Court Opinion

ID: 3322264
Source: CourtListenerOpinion
Date Created: 2016-07-05 17:39:48.907816+00
Date Added: 2024-06-11T12:35:55.333617
License: Public Domain

The finding of the City Court shows that the goods replevied, which consisted of wearing apparel and jewelry, once belonged to Mrs. Medford, the plaintiff's intestate, and constituted substantially all her property, but that three years before her death she gave them to the defendant. At that time Mrs. Medford was sick and about to go to a hospital *Page 42 
for treatment. While there, by her direction the goods were delivered to the defendant, who left them in the house of a third party. A few months later Mrs. Medford engaged lodgings in the same house, and remained there till her death, except for a visit to relatives in New York when she took most of the goods with her, they having been stored in the room which she was occupying.
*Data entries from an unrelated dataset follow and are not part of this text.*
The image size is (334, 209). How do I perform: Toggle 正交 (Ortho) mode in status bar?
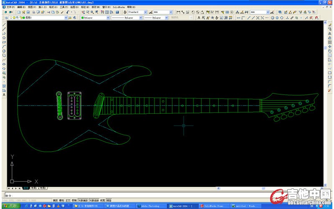[x=68, y=200]
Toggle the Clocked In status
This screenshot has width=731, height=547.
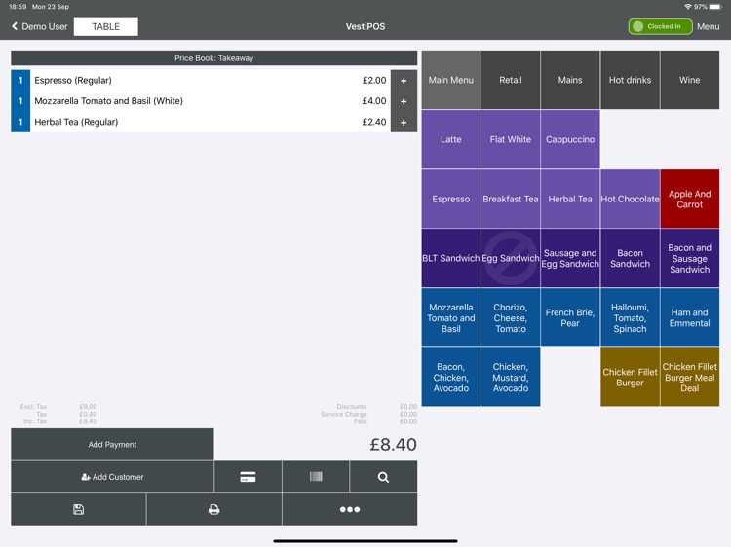tap(660, 26)
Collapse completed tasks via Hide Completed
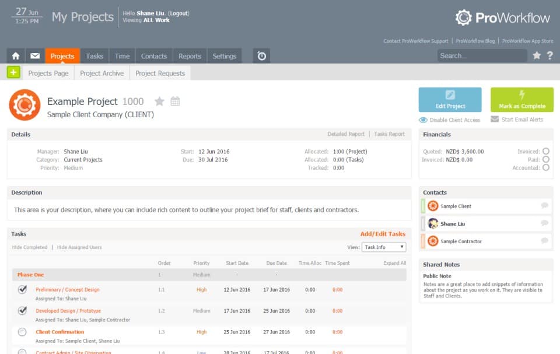Screen dimensions: 560x354 [29, 247]
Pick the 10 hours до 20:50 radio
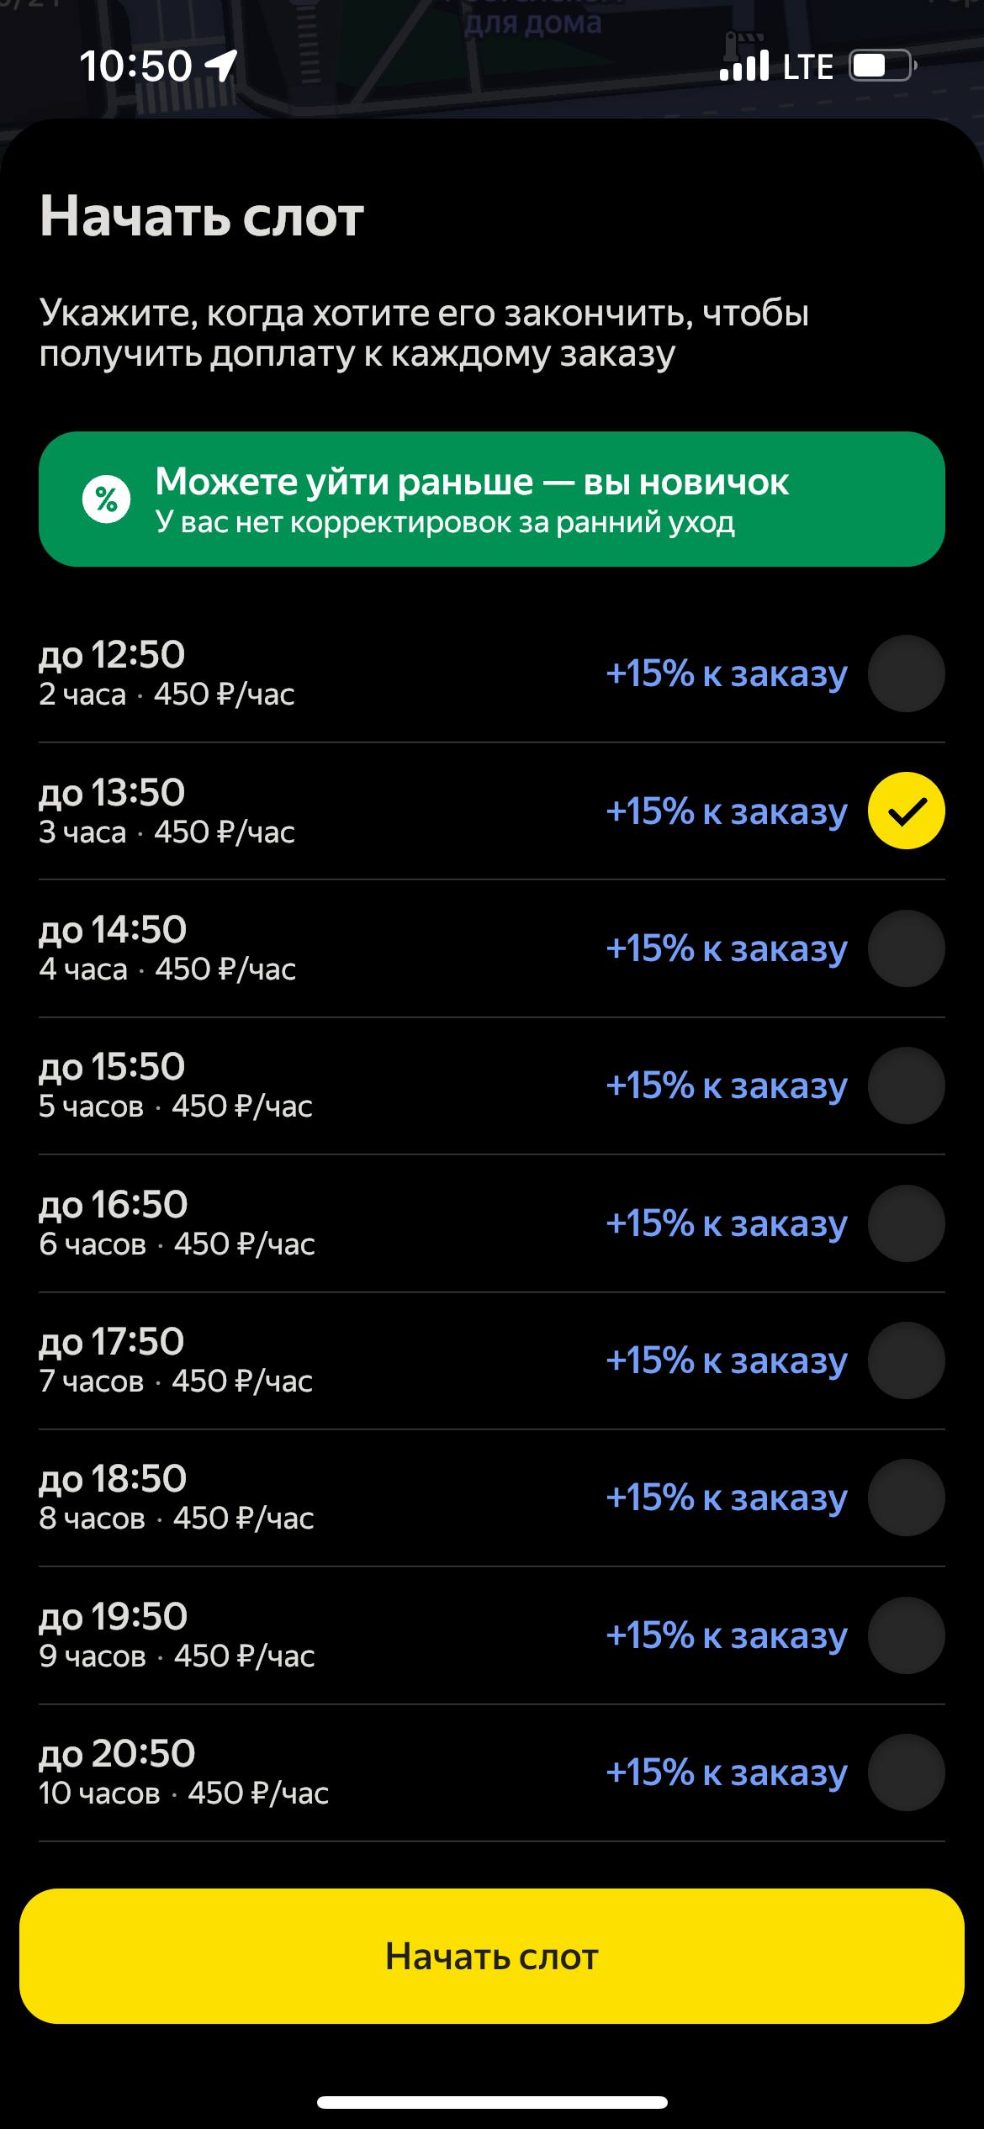 tap(906, 1772)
The evidence certified up, on exceptions to the finding, contains nothing calling for a correction of it.
An executed gift is not necessarily revoked because the thing given subsequently comes back into the possession of the donor, whether with or without the consent of the donee.
Nor was the gift in question affected by the death of the donor, three years afterwards, leaving no property. Voluntary conveyances are good except as against existing creditors, or those who represent their claims. Freeman v. Burnham,36 Conn. 469, 473.
   There is no error.
In this opinion the other judges concurred.